Something as simple as giving that physician a facility email address or the code to the staff refrigerator may build disproportionate positive social capital for them. Inviting physicians to employee events, such as job fairs and social appreciation events, also helps other employees to see physicians as part of the culture. Simple actions can make a person feel part of the internal culture.
Investment in physicians is often a touchy subject for all leaders. We know investment is needed, yet decisions about how and where to invest are anything but simple. Between different specialties and demographic needs of the patient mix, almost any investment decision comes under scrutiny from one party or another.

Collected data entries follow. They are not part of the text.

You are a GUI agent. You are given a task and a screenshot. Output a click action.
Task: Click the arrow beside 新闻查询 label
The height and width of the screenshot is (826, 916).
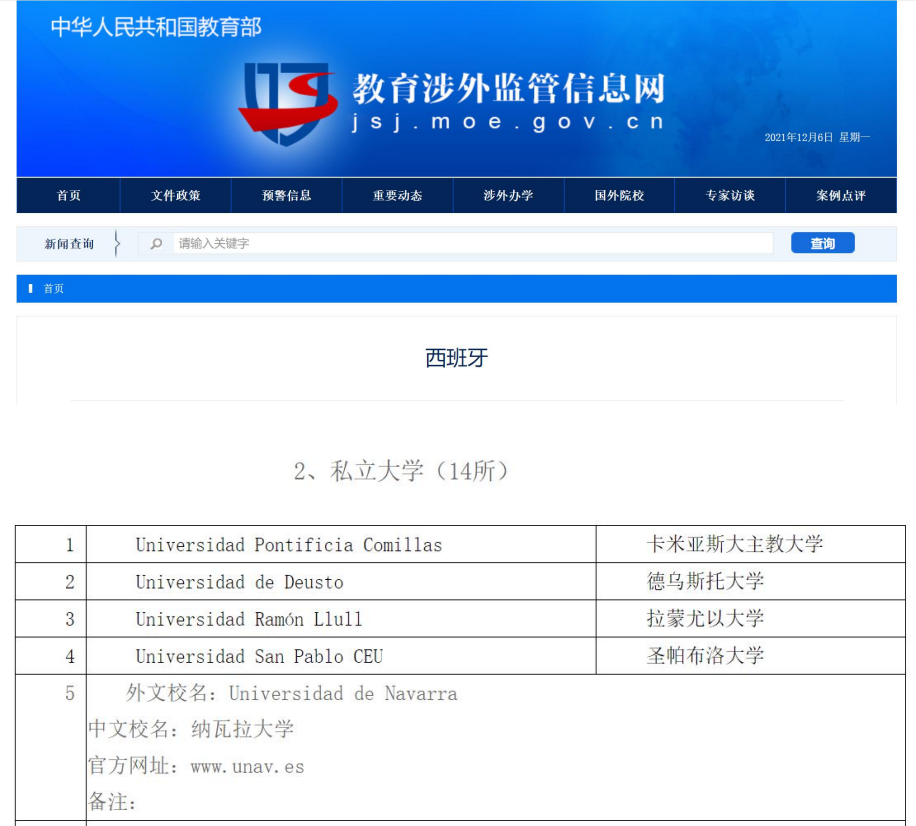point(116,243)
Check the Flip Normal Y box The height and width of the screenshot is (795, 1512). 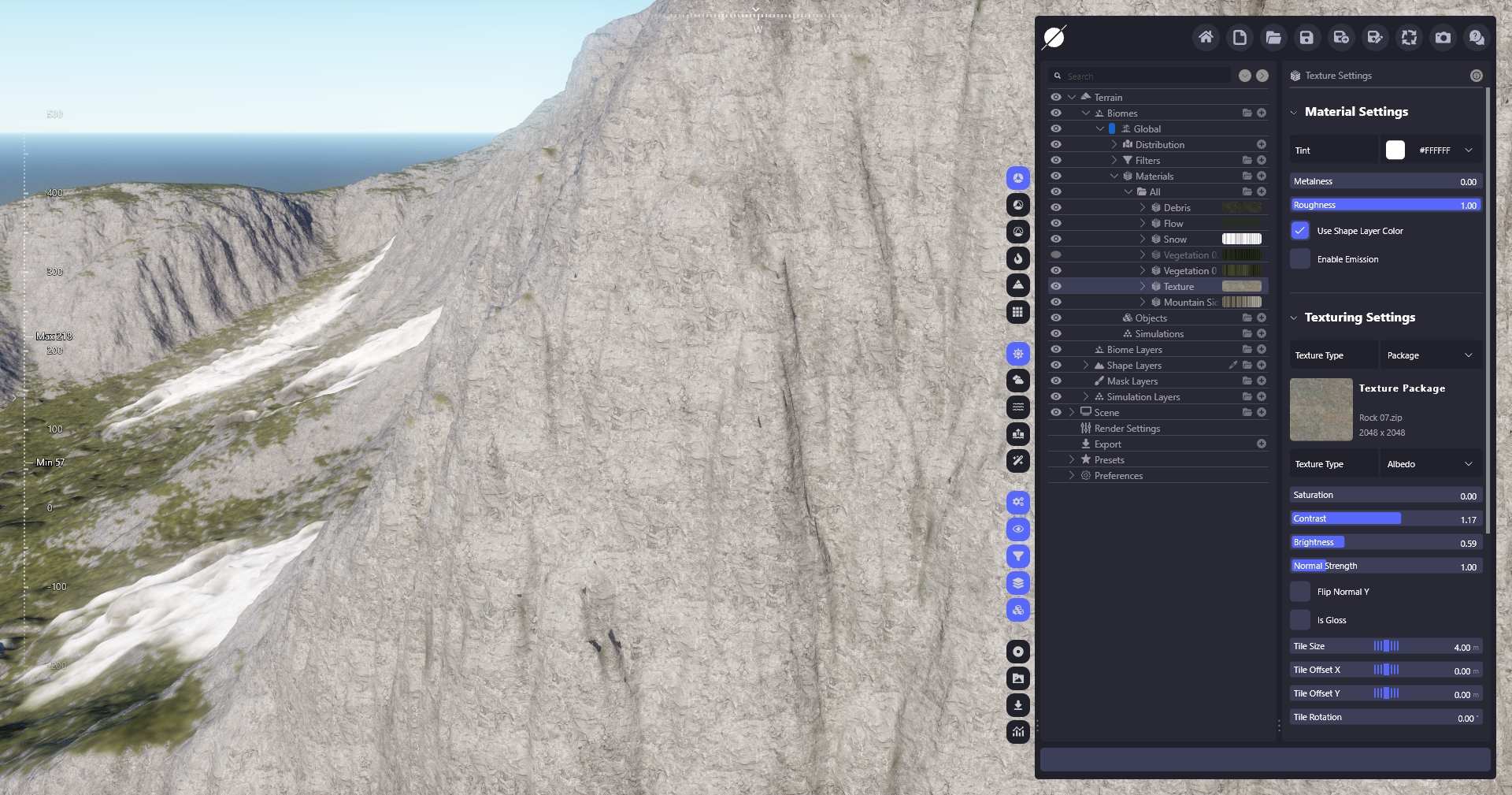(x=1300, y=592)
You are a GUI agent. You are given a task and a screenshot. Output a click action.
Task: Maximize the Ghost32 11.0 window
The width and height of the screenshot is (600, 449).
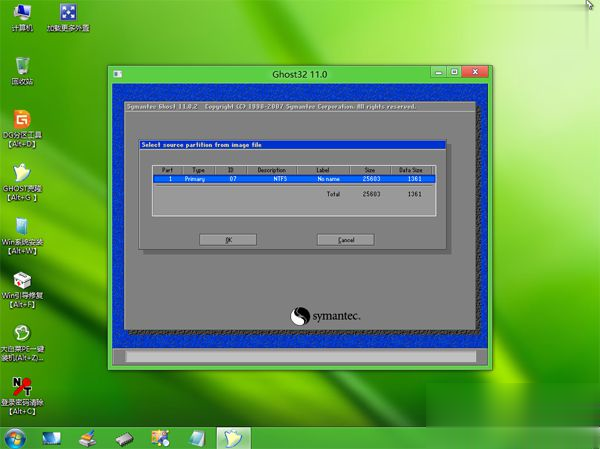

We found that relationship-building and respect-building investments usually have high payoffs. For example, while capital equipment investment usually shows physicians that their “craft” and practice area is valued, the hospital recognizes that it is not necessarily better or more advanced equipment, but different or more diverse equipment that makes an impact on how physicians can practice. Another example occurs within continuing education, required for many specialties and subspecialties. A certification from The American Board of Internal Medicine can run upwards of $4,000 for application, fees, and exams. Yet another example occurs in physician recruiting activities. It is not just a signing bonus that’s needed—although Merritt Hawkins’ 2014 Review of Physician and Advanced Practitioner Recruiting Incentives indicates that 70% of their physician searches included a signing bonus. Beyond that bonus, it takes getting leaders in the organization (CMO, CEO, and CFO) to take time from their busy schedules to meet with physicians when they visit.
When investing to build relationships and respect, effort and time can be more valuable than dollars.